• _WHAT IS REQUIRED_: Only the lines from the one containing "Task: Click the file" to the end of the material belong in your answer. Please copy them word for word.

• _PROVIDED MATERIAL_:
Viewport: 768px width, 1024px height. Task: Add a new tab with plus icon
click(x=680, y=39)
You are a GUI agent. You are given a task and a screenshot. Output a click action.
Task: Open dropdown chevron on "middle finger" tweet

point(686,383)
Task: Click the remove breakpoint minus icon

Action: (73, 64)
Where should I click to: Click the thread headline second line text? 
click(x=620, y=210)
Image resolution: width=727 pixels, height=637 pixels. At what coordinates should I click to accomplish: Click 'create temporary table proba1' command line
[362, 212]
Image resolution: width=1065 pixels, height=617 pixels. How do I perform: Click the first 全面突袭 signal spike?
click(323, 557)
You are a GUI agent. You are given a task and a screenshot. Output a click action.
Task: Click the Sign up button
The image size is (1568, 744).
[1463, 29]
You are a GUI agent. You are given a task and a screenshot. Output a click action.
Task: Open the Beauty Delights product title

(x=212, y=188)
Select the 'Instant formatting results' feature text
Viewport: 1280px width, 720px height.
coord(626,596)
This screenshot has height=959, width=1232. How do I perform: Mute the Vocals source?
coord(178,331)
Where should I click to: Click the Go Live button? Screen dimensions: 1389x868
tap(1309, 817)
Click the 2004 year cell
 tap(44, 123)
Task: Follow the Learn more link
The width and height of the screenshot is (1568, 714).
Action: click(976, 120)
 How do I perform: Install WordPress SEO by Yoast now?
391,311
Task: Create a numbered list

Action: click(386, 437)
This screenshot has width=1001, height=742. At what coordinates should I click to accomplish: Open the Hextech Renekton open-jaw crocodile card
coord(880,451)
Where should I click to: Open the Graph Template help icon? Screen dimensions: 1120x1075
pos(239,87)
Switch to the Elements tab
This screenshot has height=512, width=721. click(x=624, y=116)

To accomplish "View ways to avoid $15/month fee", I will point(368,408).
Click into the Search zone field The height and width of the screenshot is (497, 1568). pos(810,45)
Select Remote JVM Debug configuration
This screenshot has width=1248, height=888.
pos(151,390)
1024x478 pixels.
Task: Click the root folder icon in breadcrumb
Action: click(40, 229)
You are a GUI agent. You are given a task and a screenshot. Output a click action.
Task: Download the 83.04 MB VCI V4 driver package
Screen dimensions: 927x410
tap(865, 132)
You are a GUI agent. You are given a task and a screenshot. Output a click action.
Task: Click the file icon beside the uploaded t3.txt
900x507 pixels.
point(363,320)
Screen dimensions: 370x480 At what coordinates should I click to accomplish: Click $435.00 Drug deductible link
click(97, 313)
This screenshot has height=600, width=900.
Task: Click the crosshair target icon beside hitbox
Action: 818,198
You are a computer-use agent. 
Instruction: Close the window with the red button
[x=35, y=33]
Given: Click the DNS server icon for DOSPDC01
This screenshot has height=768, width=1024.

• _EXERCISE RESULT_:
Task: Click the file icon beside the uploaded t3.txt
900x507 pixels.
point(363,320)
Screen dimensions: 370x480 At what coordinates should I click to accomplish: Click $435.00 Drug deductible link
click(97, 313)
This screenshot has height=600, width=900.
Task: Click the crosshair target icon beside hitbox
Action: 818,198
You are a computer-use agent. 
Instruction: Close the window with the red button
[x=35, y=33]
Given: Click the DNS server icon for DOSPDC01
This screenshot has height=768, width=1024.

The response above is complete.